[Directions] From the rows below, copy each line that contains the word "image".
=== Input ===
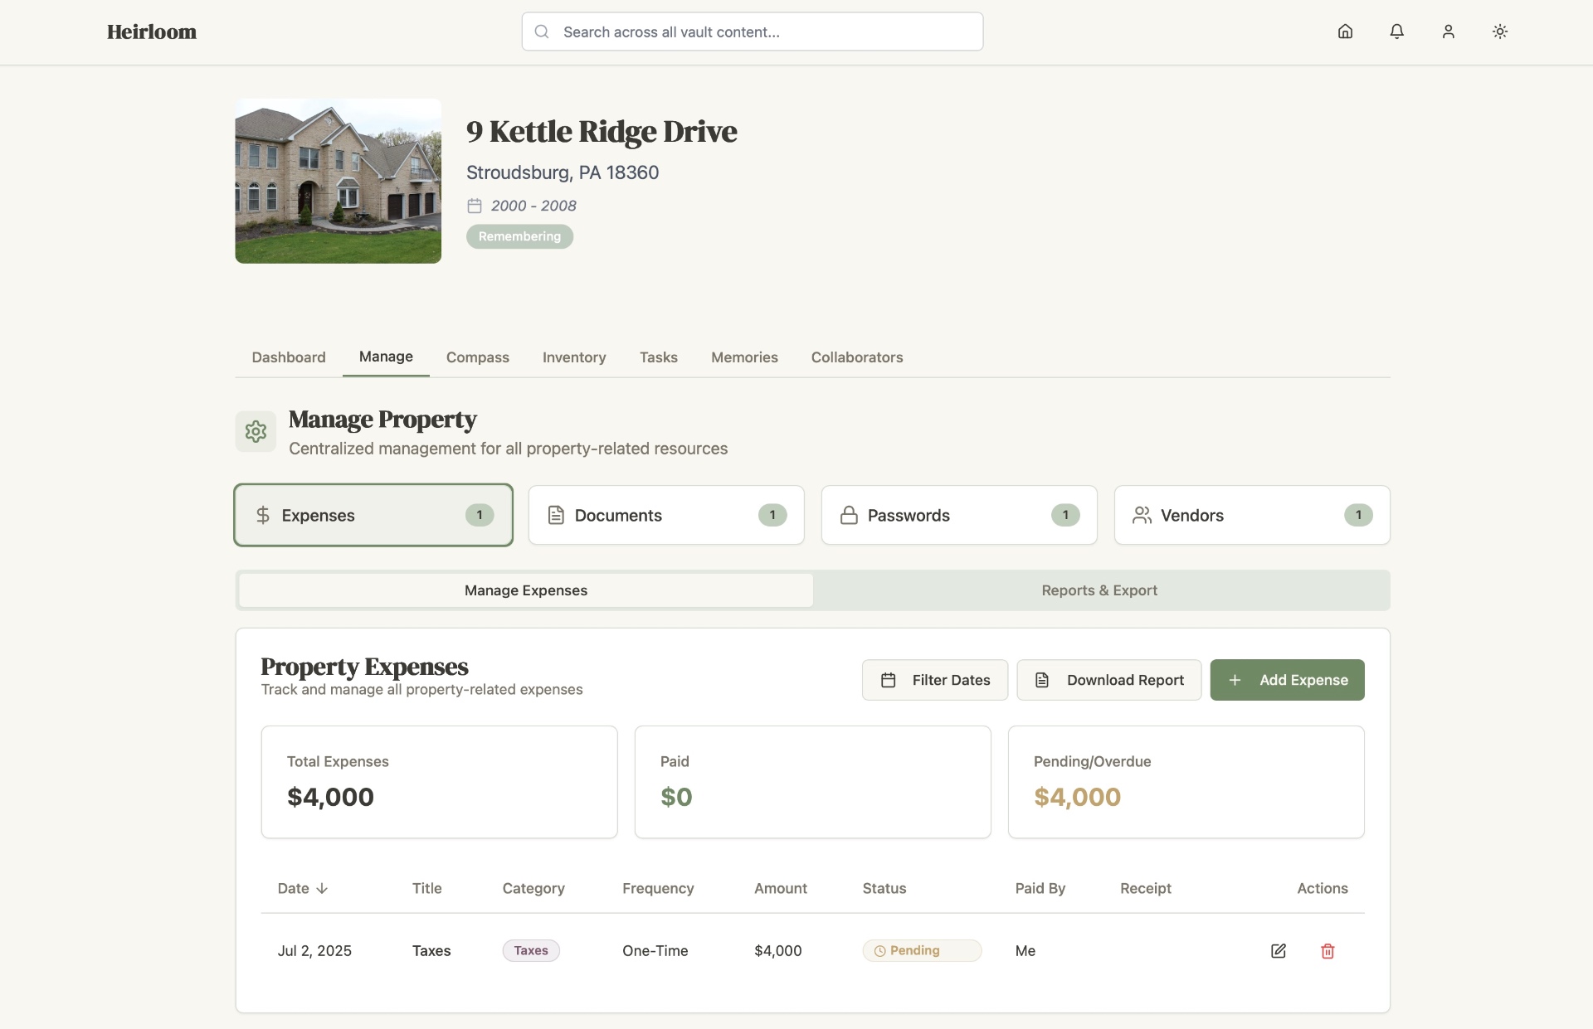The width and height of the screenshot is (1593, 1029).
Task: Open the Passwords card
Action: point(958,515)
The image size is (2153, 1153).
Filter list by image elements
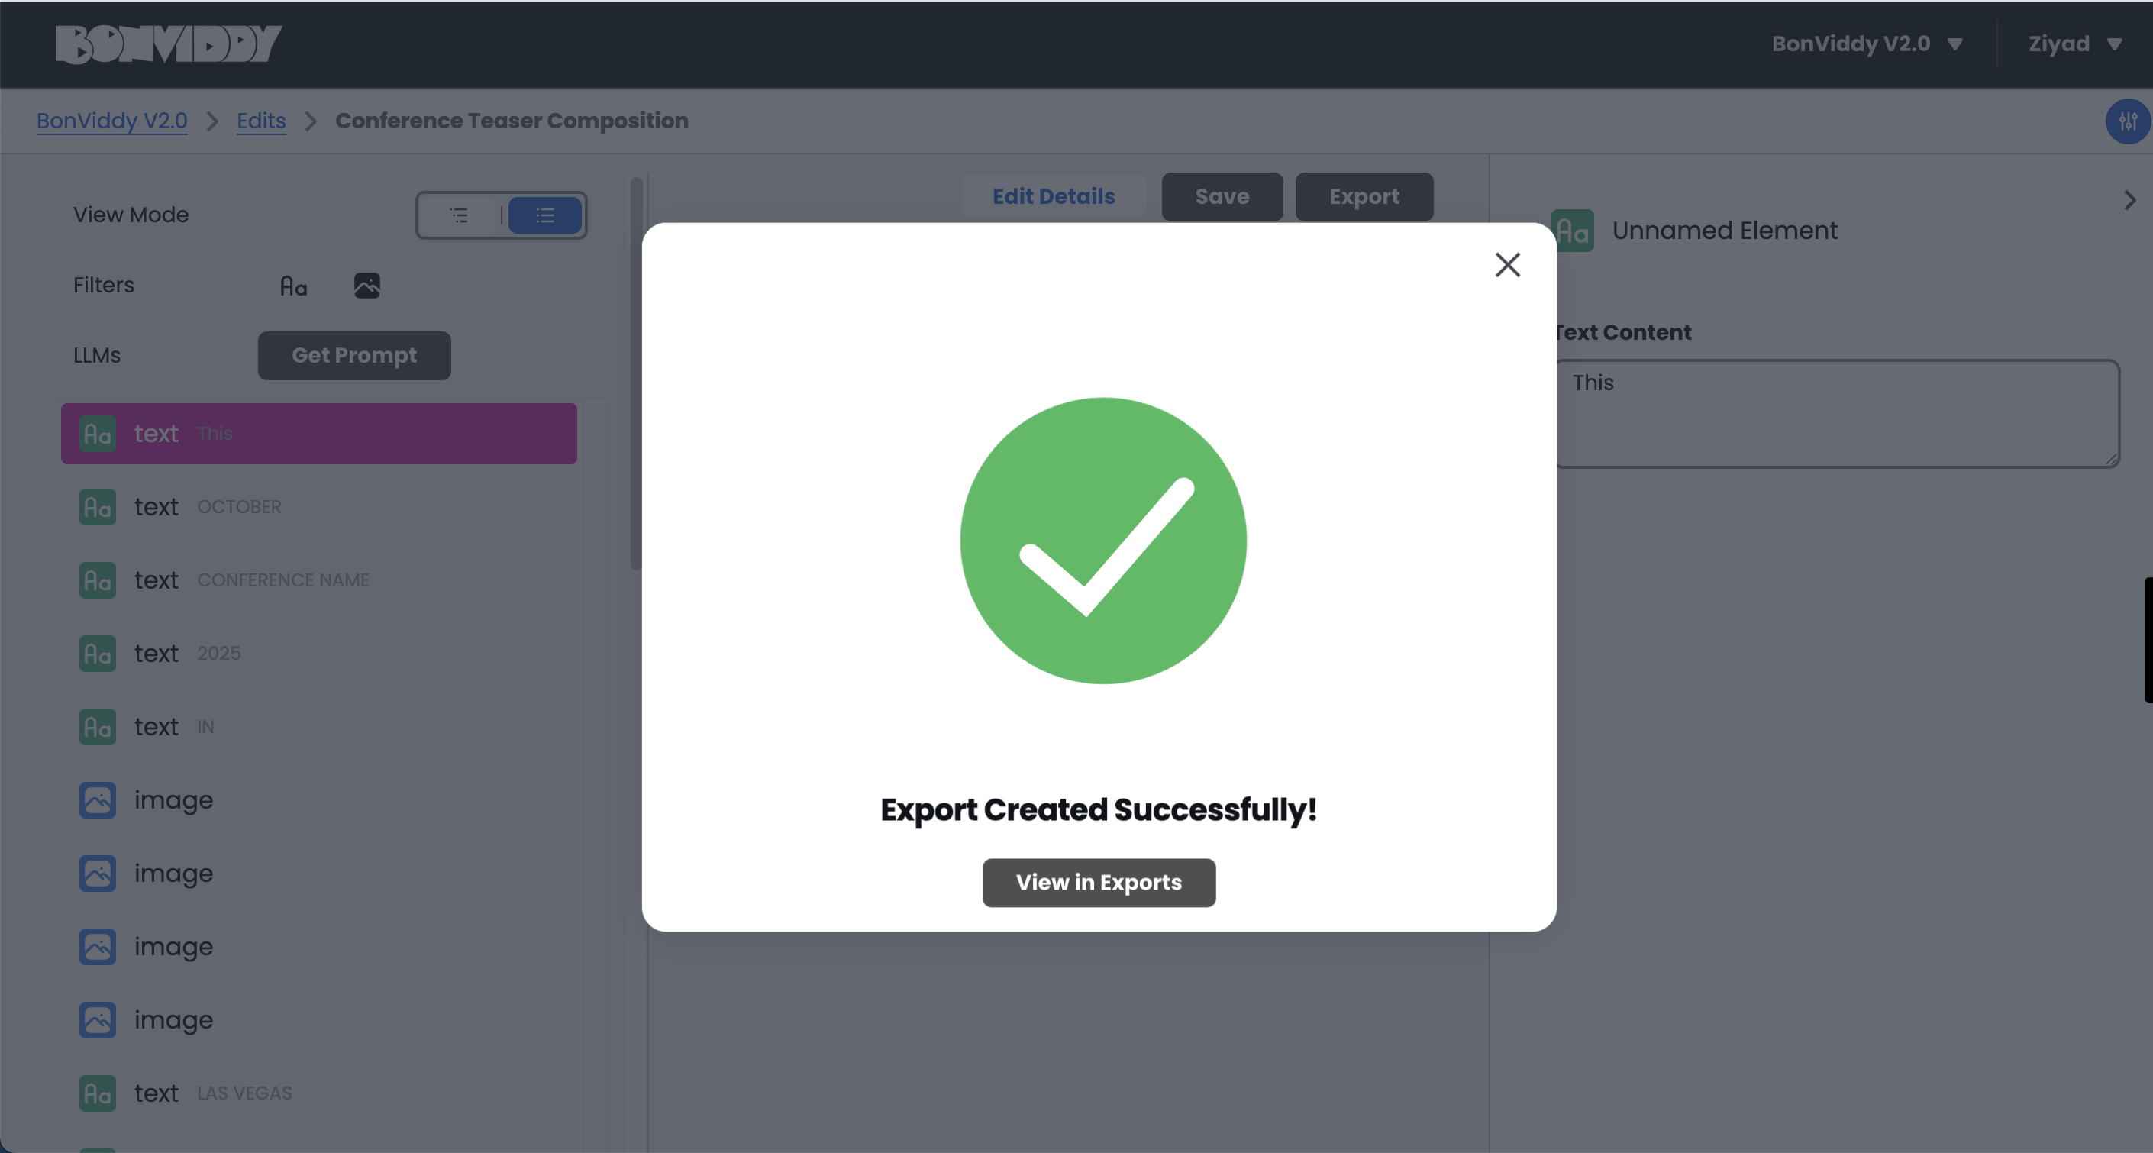click(x=367, y=286)
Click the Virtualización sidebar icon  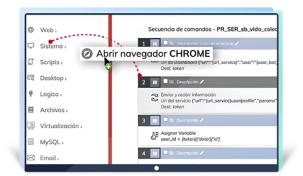[31, 125]
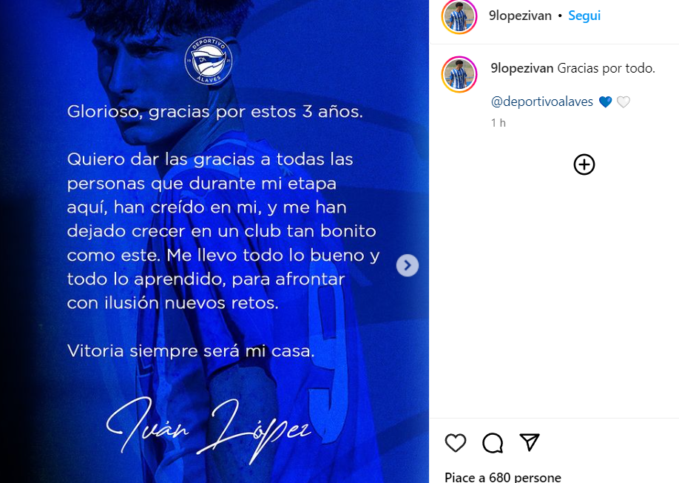Advance to the next carousel slide

[x=408, y=265]
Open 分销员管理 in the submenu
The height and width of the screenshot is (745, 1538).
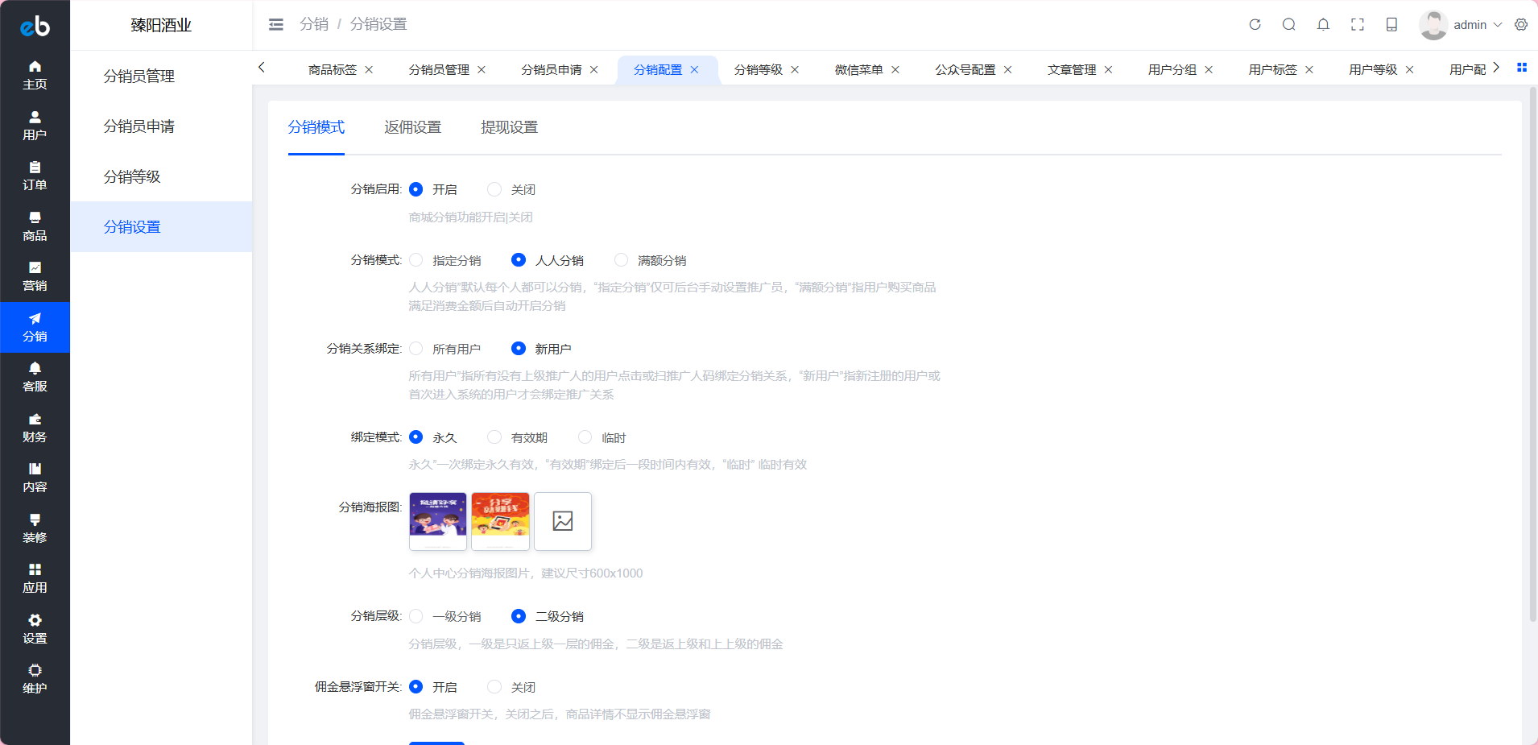(139, 77)
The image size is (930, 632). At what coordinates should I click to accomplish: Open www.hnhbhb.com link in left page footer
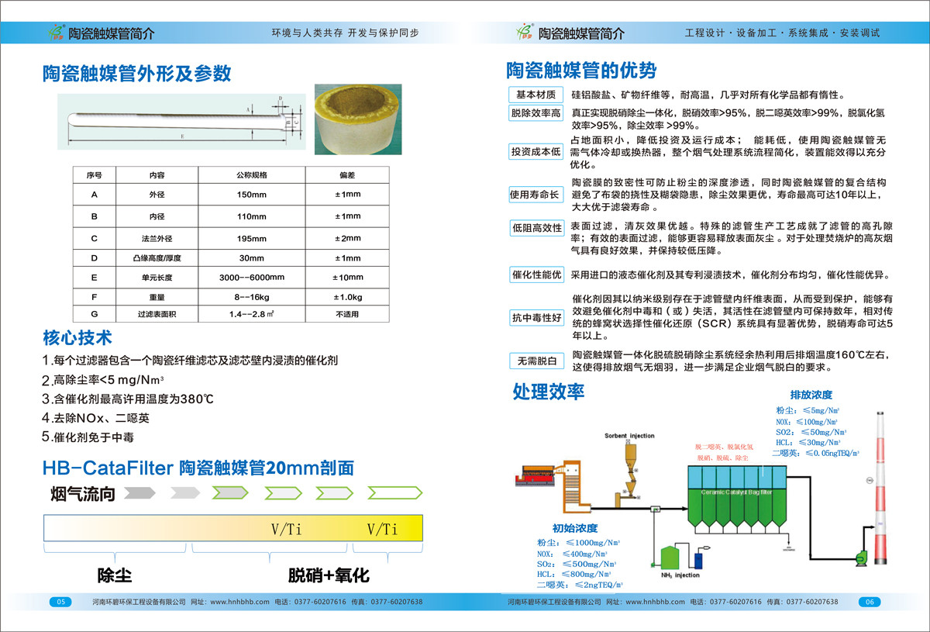(239, 602)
===
[The completed task]
The image size is (2153, 1153).
Filter list by image elements
The image size is (930, 632). At what coordinates should I click to accomplish: Open www.hnhbhb.com link in left page footer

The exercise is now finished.